Since its origin in China – where it got a toehold because initially authorities tried to keep it under wraps – it has spread to different parts of Asia and, more recently, to western Europe.
And now it’s here, in the good old U.S. of A.
This is causing all sorts of upheaval not only in the world of medicine but in the world of politics, particularly presidential politics. Which is bad news for our germophobic president, Donald Trump, who is relentlessly focusing on his re-election campaign and avoiding anything smacking of bad news.
A lethal illness possibly sweeping the nation doesn’t fit into his plans. It means Trump – whose whole brief political career has thus far been based on his dismissing (sometimes literally) and belittling experts of any kind – now finds his and his government’s survival dependent on the same experts he loathes.
This led to a fairly funny press conference late last week in which Trump was relentlessly – almost comically – optimistic. Everything, everything was just going fine.
“We’ve had tremendous success, tremendous success beyond what many people would have thought,” he bragged. “We’ve done, really, an extraordinary job.” “This is going to end. Hopefully it will be sooner than later.” “The risk to the American people remains very low.” And very soon, he assured us, we will have a vaccine to protect us.
Well, maybe. And maybe not. Listen to Anthony Fauci, an immunologist and longtime head of the National Institute of Allergy and Infectious Diseases. Well, if we can listen to him.
For years Fauci has been quick to clear up misconceptions about various illnesses and helped to allay public anxiety about them.
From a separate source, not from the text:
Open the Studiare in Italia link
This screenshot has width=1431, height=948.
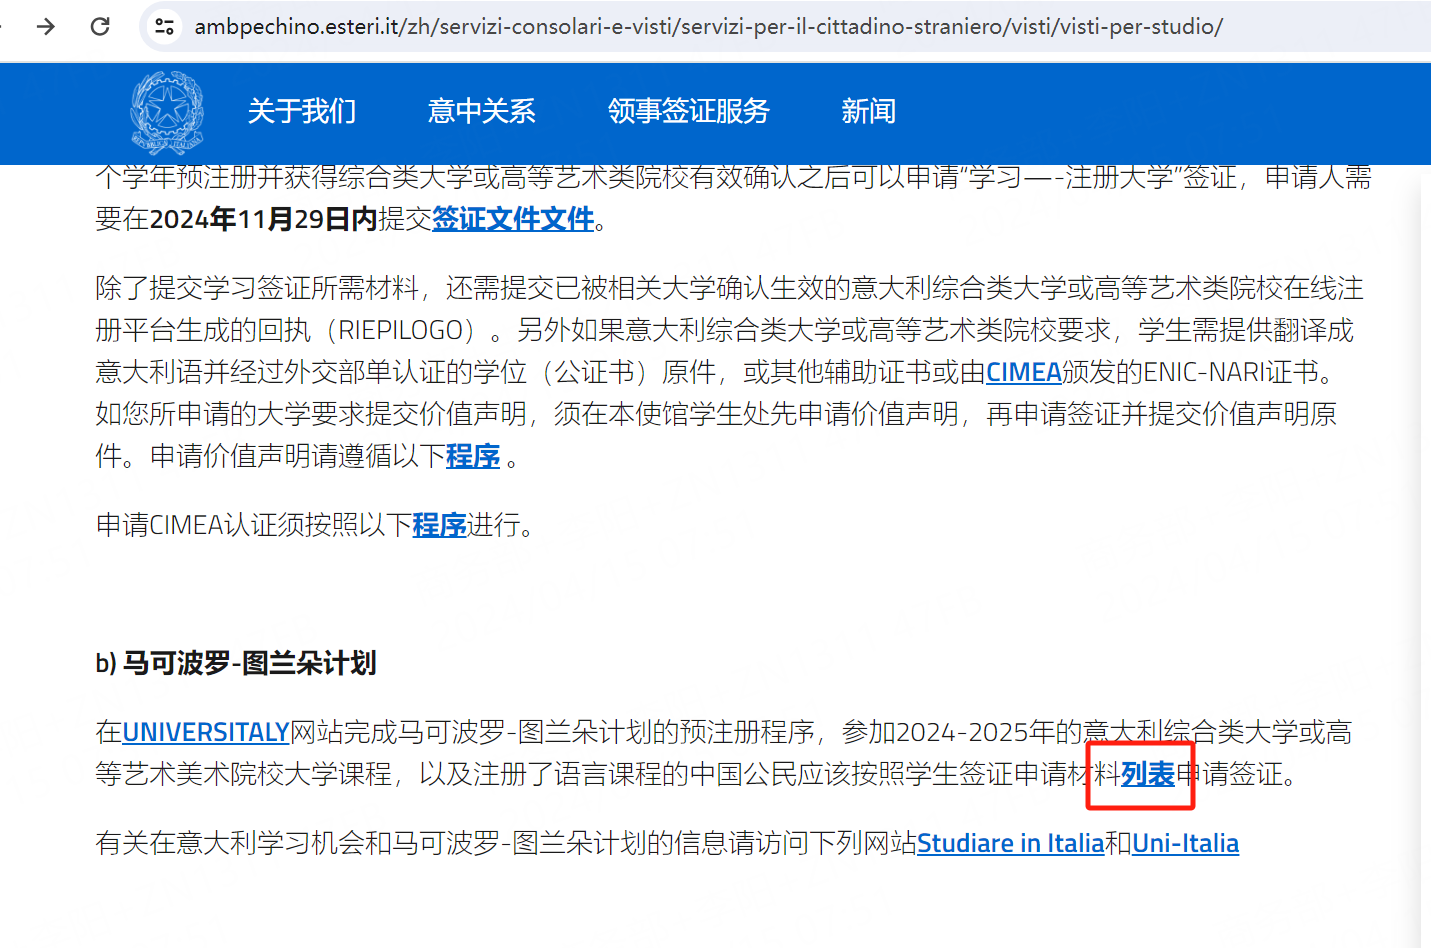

He’s been a fixture on every medical reporter’s speed dial or its digital equivalent, someone who reacted quickly and could be relied on as a straight shooter. And he was a key adviser on infectious diseases to presidents from Reagan to Obama.
Now, he’s been ordered – ordered! – not to talk to the public (that’s, of course, you and me) without prior clearance.
This happened, apparently when Fauci had the temerity to contradict our supreme leader and his excessively rosy prognosis. The doctor said that we are almost certainly on the brink of a global pandemic – that would include this country, of course – and that development and production of a viable vaccine against the disease is well over a year away.
Well, that didn’t go down so well in the halls of Washington power.
And so from now on Fauci – or anyone else authoritative who has anything to say about this virus – will have to go through a White House handler. And the said leader of the crack White House team will be none other than our very own vice president, Mike Pence.
“He’s got a certain talent for this,” Trump said of his subordinate.
Is that, you ask, the same Mike Pence who as governor of Indiana refused to authorize a needle-exchange program, thus giving rise to a state HIV crisis? Yep, the same guy. “A certain talent,” indeed.
And, finally, February brought us a once-promising Democratic presidential primary which now appears to be teetering on Monty Python-ish farce.
And so it went in the miserable month of February. Which now is, mercifully, over. The other day I read of two guys who have come up with a spiffy new calendar which corrects all the faults of the one we follow now. Well, almost all.
It unfortunately still includes February.